Leader: Ministers could find full-cost fees too hot to handle

October 18, 2002

Taken on the evidence of one surprising week, the Brave New World of higher education is like a London bus. You wait for ages for one big initiative to appear and then two come along at once. Appropriately enough, both involve Imperial College, London, which has announced merger talks with University College London at the same time as floating plans to charge fees of up to £15,000 a year. The timing in this case, however, is far from accidental: Sir Richard Sykes, Imperial's rector and UCL's original choice as provost, sees the two developments as not just complementary but as essential to challenge Oxbridge and the giants of US higher education.

Whether the merger can be rushed through remains to be seen. There is logic behind it and the prospect is certainly exciting, but universities are naturally conservative places.
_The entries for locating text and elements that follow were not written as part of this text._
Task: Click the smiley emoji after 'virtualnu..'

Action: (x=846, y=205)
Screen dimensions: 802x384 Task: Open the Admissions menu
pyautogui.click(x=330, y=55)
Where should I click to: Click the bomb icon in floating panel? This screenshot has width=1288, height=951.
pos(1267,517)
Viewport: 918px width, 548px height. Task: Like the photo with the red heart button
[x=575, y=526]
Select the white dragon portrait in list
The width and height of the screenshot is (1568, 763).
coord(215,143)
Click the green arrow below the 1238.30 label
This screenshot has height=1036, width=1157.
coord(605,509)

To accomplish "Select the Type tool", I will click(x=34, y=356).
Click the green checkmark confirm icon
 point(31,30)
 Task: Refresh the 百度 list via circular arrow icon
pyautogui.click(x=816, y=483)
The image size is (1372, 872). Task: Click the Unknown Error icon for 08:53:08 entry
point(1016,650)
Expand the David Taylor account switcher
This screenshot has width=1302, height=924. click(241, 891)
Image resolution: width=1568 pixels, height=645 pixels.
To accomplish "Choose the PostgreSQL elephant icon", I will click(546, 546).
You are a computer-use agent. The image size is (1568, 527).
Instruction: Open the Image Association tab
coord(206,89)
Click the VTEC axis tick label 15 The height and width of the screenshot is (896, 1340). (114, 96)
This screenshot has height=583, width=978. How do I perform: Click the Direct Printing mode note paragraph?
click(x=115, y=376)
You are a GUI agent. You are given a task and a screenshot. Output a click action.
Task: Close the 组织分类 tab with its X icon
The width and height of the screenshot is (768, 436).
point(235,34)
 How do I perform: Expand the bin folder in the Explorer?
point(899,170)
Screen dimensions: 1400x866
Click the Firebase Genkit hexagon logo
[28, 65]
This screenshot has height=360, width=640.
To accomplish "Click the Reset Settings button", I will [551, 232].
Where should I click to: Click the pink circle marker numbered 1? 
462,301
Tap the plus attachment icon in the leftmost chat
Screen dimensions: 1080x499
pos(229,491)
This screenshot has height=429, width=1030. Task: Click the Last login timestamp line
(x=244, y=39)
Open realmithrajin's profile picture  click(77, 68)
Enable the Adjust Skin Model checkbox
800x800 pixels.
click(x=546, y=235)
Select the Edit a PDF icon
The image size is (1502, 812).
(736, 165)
Even the reintegration of Manchester University and the University of Manchester Institute of Science and Technology is proving difficult to achieve.

Top-up fees, on the other hand, now seem unstoppable. Even before the government's strategy paper is published, the question is not whether universities will be allowed to charge more for tuition, but how much and with what strings. Almost everyone who thinks about universities at all agrees that they are underfunded and that no government is likely to come up with the money they need to expand and to improve their international standing. The argument that students or their families should bear more of the costs has been gaining wider acceptance - we can be sure that the proposal would not be advanced by ministers unless polling had shown a reasonable level of public support. But, until now, the discussion has been couched in largely abstract terms.

Attitudes can soon change when there are figures attached, as there are in Sir Richard's paper for today's meeting of Imperial's council. Sir Richard's scheme is based on an independent calculation that it costs the college £10,500 a year to educate each undergraduate, although he concedes that fee levels will eventually be based on market value, rather than on cost. It is acknowledged that even affluent parents would need some warning of a change to full-cost fees, so charges might have to build up gradually over a decade. But the final fee might be nearer £15,000 than £10,000 if the new breed of customer expects better facilities and services.

Even as a long-term aspiration at what might by then be the leading university in Britain, fees on this scale will be enough to make middle-class parents blanch. The supporters of higher charges are fond of comparisons with independent school fees, but they forget that maintenance and tuition for a student living away from home already add up to much the same as the £6,700 average day-school fee paid by the vast majority of those in the independent sector. Boarders may pay £15,000, but they account for only 14 per cent of independent school places and less than 1 per cent of the total school population.

Of course, not all of the universities contemplating top-up fees would charge nearly as much as Imperial. But, as common as they may be in the US, even a few such fees would set back the cause of increased participation in higher education. Although any scheme would be accompanied by bursaries, families without a tradition of higher education would be bound to think twice. Indeed, with the size of the earnings premium enjoyed by graduates under increasing scrutiny, so will many of the middle-class parents who will actually do the paying. However much ministers may want to free up the market, there may be no alternative to a fees cap of the kind advocated by the Council for Industry and Higher Education.